对于“音与意合”,徐上瀛在书中点出,这是言外之意、弦外之音。他说:“其有得之弦外者,与山相映发,而巍巍影现;与水相涵濡,而洋洋徜恍。暑可变也,虚堂凝雪;寒可回也,草阁流春。其无尽藏,不可思议,则音与意合,莫知其然而然矣。”这里实际上是肯定了人在音乐审美中借助于内心的想象、联想等情感体验,使审美感受变的更为丰富和充实。相反,如果把琴的演奏仅仅当作一种技艺来对待,不去追求审美 境界及其在音乐上的表现,琴曲艺术也就会失去它的“真传”,即丧失自身特有的美学品格了。徐上瀛在书中所告诫的,演奏者若“不以性情中和相遇,而以为是技也,斯愈久而愈失其传矣”,即是此意。另外,徐上瀛所说的“音与意合”,从其描述的“暑可变”、“寒可回”这种审美情感活动的展开看,他讲的“和”,也并非是平淡无味之“淡和”,也并非庸然无所思,而是蕴含着相当动人的情感力量的“和”。这也是,《溪山琴况》琴乐美学思想中值得借鉴、吸收的精华。

二十四况

一曰和

稽古至圣,心通造化,德协神人,理一身之性情,以理天下人之性情,于是制之为琴。其所首重者,和也。

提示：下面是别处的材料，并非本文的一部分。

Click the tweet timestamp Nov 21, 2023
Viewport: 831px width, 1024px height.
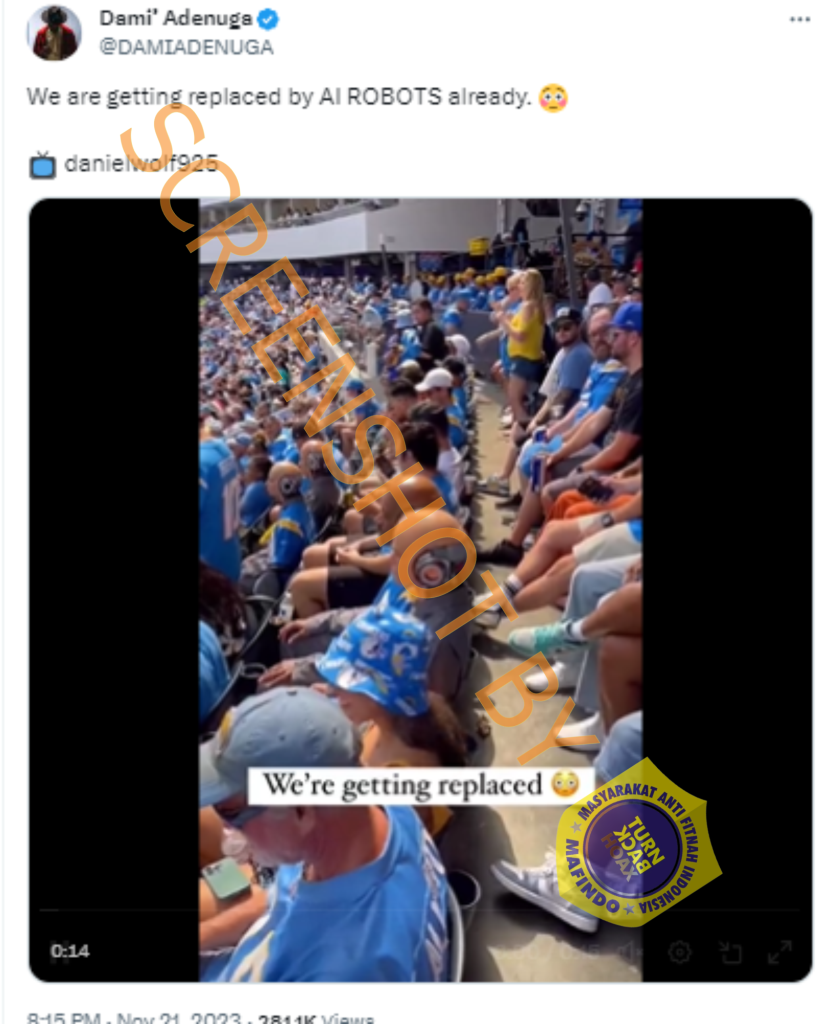(179, 1017)
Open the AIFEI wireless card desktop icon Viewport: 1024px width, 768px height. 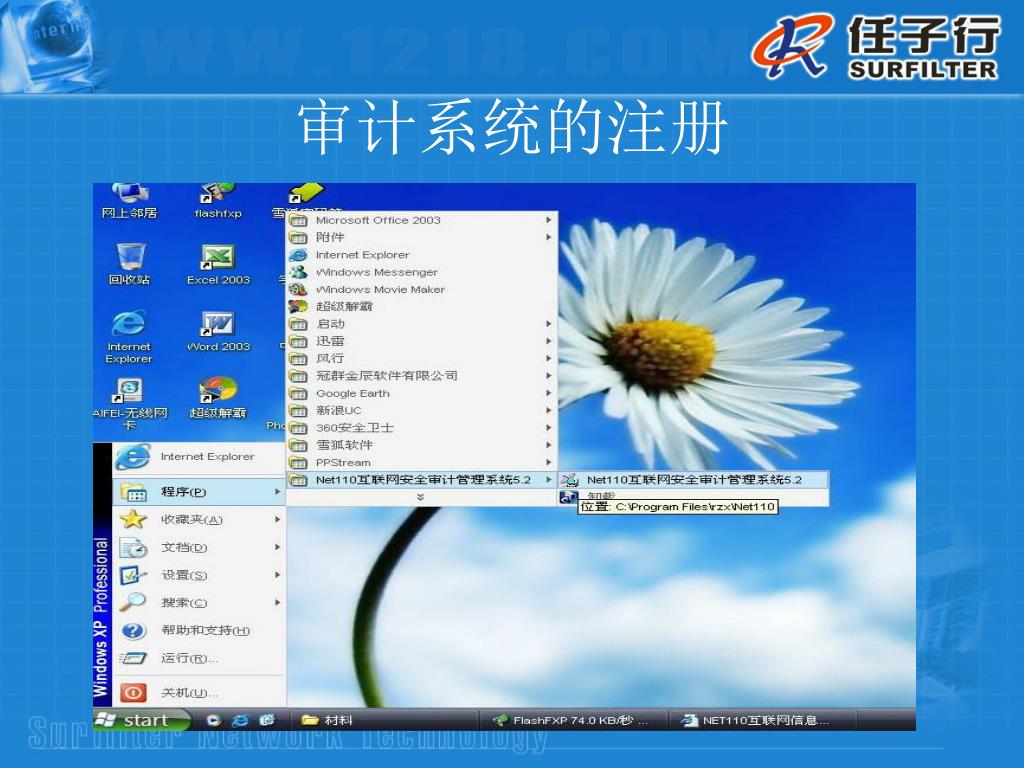[130, 391]
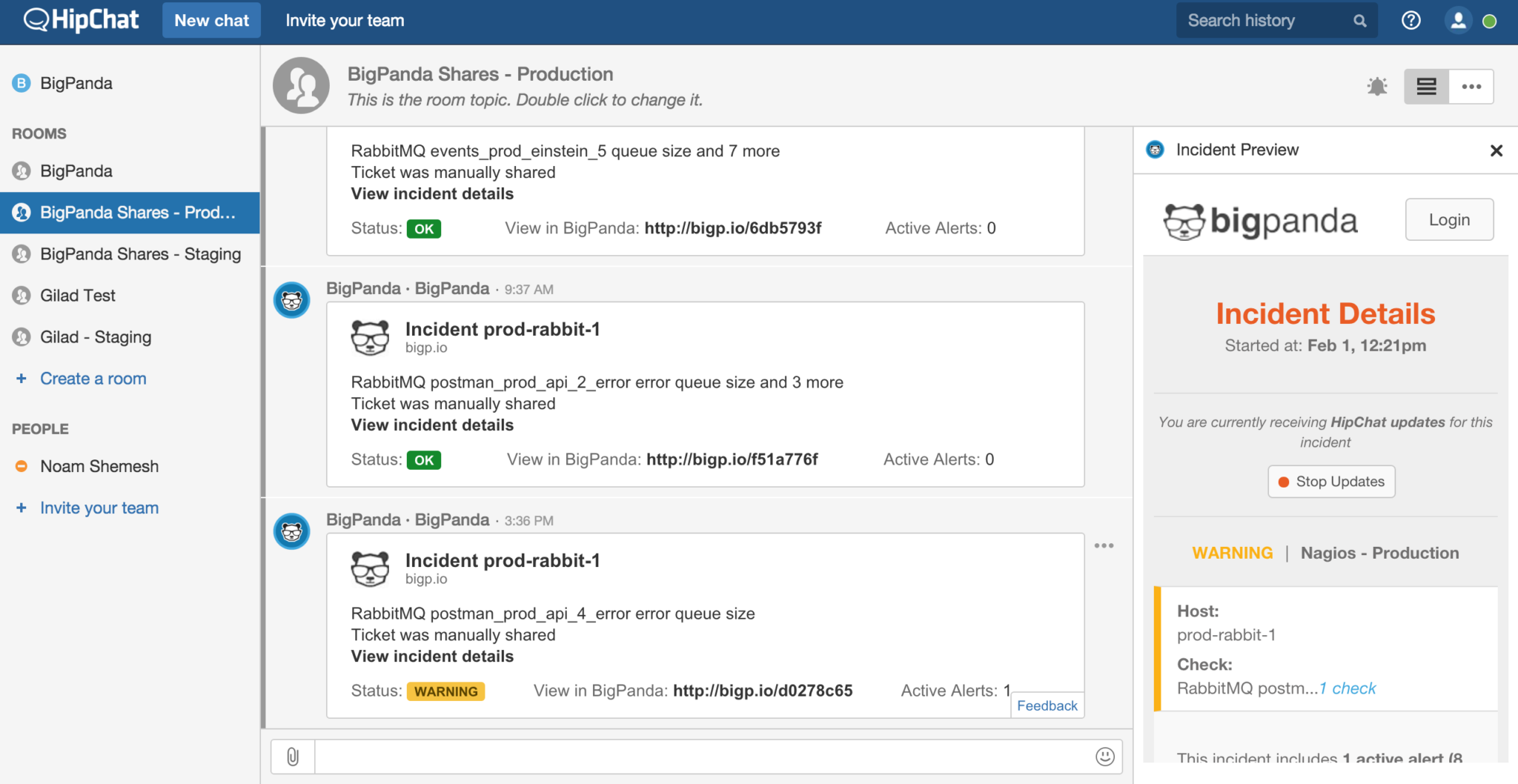This screenshot has height=784, width=1518.
Task: Select Invite your team in the top bar
Action: pyautogui.click(x=344, y=20)
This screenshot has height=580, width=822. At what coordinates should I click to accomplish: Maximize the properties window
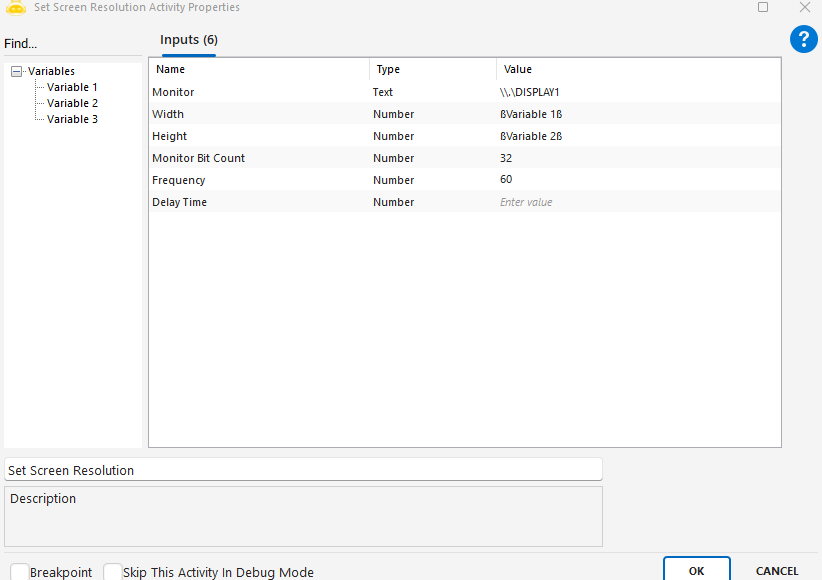pos(763,7)
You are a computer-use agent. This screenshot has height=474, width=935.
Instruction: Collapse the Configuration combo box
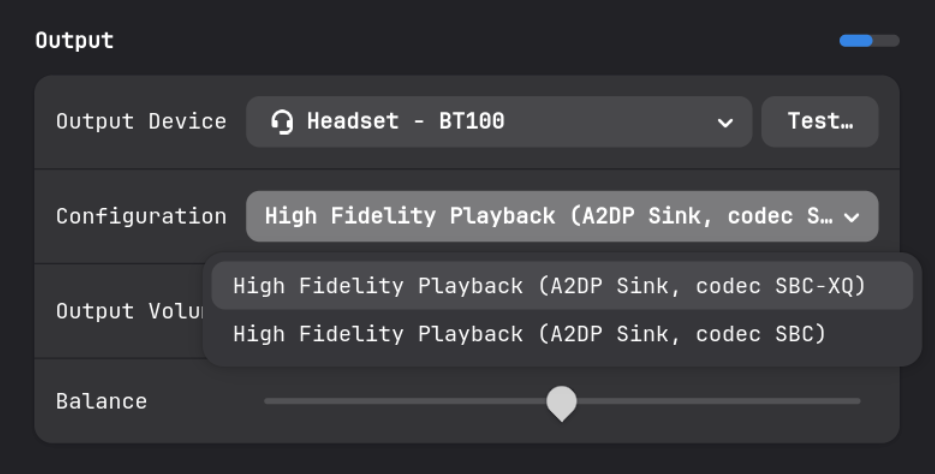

和之始,先以正调品弦,循徽叶声;辩之在指,审之在听,此所谓以和感,以和应也。和也者,众音之窾会,而优柔平中之橐籥乎。论和以散和为上,按和为次。散和者,不按而调。右指控弦,迭为宾主,刚柔相济,损益相加,是谓至和。按和者,左按右抚,以九应律,以十应吕,而音乃和于徽矣。设按有不齐,徽有不准,得和之似,而非真和,必以泛音辨之。如泛尚未和,则又用按复调。一按一泛,互相参究,而弦始有真和。

吾复求其和者三,曰弦与指合,指与音合,音与意合,而和至矣。

夫弦有性,欲顺而忌逆,欲实而忌虚。若绰者注之,上者下之,则不顺;按未重,动未坚,则不实。故指下过弦,慎勿松起;弦上递指,尤欲无迹。往来动宕,恰如胶漆,则弦与指和矣。

音有律,或在徽,或不在徽,固有分数以定位。若混而不明,和于何出?篇中有度,句中有候,字中有肯。音理甚微,若紊而无序,和又何生?究心于此者,细辨其吟猱以叶之,绰注以适之,轻重缓急以节之,务令宛转成韵,曲得其情,则指与音和矣。

音从意转,意先乎音,音随乎意,将众妙归焉。故欲用其意,必先练其音;练其音,而后能洽其意。如右之抚也,弦欲重而不虚,轻而不鄙,疾而不促,缓而不弛。左之按弦也,若吟若猱,圆而无碍。吟猱欲恰好,而中无阻滞。以绰以注,定而可伸。言绰注甫定,而或再引伸。纡回曲折,疏而实密,抑扬起伏,断而复联,此皆以音之精义,而应乎意之深微也。其有得之弦外者,与山相映发,而巍巍影现;与水相涵濡,而洋洋徜恍。暑可变也,虚堂凝雪;寒可回也,草阁流春。其无尽藏,不可思议,则音与意合,莫知其然而然矣。